But Egypt’s fiscal picture is getting darker, and it’s not clear how much longer the foot-dragging can persist. Subsidies of wheat, gasoline, and other energy products (such as cooking fuel) eat up 28 percent of Egypt’s budget. The government has also been buying Egyptian pounds to stabilize the currency, since a weaker pound would make imported food and fuel more expensive (boosting the cost of subsidies even more). All this spending has led Egypt’s foreign currency reserves to plummet by over half in the last year. At the same time, the fuel subsidy bill is projected to increase 25 percent over the coming year because of rising oil prices. The IMF has been in talks with Egypt about a loan, but the country’s leaders have been reluctant to accept the IMF’s involvement. Some in the Muslim Brotherhood, which won the largest number of seats in Egypt’s parliament, are apparently opposed.
To delay the inevitable slashing of subsidies, leaders in Cairo are grasping at straws. The government has begun limiting families to one or two subsidized cooking fuel canisters per month. (This plan has been implemented only in two outlying governorates so far.) Authorities are also trying to encourage the use of natural gas instead of oil products in power plants, factories, and vehicles. As of 2010, Egypt was the 13th largest producer of natural gas in the world, and its production and consumption have increased markedly in recent years. Imported natural gas is also cheaper than imported oil. I heard lots of hopeful talk in Cairo about marshalling domestic resources or getting funds the Gulf region to stave off the IMF, but both seem unlikely.
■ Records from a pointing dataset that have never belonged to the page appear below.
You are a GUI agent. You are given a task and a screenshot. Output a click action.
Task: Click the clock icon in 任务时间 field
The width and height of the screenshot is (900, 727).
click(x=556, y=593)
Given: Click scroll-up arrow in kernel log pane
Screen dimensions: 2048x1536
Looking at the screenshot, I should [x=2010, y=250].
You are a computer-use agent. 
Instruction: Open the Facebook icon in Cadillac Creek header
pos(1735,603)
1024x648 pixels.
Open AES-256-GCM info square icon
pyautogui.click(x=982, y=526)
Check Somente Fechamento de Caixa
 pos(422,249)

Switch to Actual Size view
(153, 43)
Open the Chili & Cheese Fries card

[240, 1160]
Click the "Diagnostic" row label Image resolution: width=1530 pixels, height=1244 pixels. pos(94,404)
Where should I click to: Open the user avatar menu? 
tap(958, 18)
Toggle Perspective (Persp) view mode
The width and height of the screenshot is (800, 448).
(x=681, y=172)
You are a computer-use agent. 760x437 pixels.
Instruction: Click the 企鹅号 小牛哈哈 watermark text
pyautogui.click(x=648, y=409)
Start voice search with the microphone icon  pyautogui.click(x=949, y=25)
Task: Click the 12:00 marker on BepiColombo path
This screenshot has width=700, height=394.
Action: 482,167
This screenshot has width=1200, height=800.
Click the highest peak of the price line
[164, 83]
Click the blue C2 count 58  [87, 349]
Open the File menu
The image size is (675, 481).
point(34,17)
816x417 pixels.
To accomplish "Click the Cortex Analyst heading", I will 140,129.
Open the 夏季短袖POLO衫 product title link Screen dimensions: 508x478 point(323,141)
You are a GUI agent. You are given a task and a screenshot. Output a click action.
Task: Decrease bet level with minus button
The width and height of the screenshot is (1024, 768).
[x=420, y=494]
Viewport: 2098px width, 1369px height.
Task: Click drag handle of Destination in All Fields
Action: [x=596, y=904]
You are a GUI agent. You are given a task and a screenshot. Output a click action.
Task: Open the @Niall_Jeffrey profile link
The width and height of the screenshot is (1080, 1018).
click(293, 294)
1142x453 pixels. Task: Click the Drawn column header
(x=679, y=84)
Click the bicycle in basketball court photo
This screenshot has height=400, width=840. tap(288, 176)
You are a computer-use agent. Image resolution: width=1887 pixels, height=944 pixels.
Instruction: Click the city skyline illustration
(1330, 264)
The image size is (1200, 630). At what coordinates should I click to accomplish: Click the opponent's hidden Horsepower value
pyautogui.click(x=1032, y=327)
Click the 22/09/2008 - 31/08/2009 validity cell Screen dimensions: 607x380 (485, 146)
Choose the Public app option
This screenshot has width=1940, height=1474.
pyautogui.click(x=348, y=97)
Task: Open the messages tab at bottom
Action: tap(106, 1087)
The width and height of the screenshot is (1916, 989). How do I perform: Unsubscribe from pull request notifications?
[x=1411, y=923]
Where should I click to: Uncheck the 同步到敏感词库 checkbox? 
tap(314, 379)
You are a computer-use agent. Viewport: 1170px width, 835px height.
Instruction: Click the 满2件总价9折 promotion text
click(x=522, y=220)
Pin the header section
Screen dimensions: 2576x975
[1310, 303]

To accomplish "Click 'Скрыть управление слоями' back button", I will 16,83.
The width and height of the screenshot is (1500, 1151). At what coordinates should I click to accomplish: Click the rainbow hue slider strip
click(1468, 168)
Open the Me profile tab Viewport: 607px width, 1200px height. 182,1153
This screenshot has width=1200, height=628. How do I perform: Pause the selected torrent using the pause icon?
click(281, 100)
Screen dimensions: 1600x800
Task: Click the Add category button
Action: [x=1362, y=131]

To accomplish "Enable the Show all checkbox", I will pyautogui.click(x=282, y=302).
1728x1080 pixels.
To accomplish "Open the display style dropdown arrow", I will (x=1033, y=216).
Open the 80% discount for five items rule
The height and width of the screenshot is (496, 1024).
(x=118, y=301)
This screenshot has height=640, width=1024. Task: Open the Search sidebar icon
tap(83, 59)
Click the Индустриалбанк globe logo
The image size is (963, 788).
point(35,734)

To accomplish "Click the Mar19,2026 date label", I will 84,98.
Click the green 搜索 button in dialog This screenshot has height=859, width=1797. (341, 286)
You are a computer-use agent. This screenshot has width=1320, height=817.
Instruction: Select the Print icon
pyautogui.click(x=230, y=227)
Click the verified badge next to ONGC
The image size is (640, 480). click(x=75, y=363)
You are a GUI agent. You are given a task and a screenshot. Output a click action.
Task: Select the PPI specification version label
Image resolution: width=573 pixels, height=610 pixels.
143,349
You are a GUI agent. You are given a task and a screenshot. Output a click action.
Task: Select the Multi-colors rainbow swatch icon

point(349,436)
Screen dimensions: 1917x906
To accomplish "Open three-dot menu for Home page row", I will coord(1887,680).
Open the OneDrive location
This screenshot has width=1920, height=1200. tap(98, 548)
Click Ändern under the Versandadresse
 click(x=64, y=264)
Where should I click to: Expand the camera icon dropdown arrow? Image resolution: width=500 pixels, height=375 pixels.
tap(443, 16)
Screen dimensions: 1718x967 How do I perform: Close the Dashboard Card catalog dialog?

If anything, capital flight is on the rise, and while the Gulf countries have promised much, they have yet to deliver on most of it.
During my recent visit, I found that Egyptians—both leaders and citizens—know that the country faces a moment of reckoning where subsidies have to be cut. Indeed, fears of a price hike are behind the fuel hoarding that has contributed to shortages. Lifting subsidies need not be too painful; as I noted in February, Iran reformed its fuel subsidies in 2010, offsetting the price hikes with cash transfers to families. The question is whether Egypt’s emerging political class can summon the courage necessary to make the tough choices instead of waiting for outside forces (such as the IMF or international currency markets) to bring the issue to a head. The still-ruling Supreme Council of the Armed Forces would do the country a favor by taking the first hard steps to reduce subsidies, rather than throwing the decision to the first post-Mubarak president, who will be elected soon. But don’t count on it.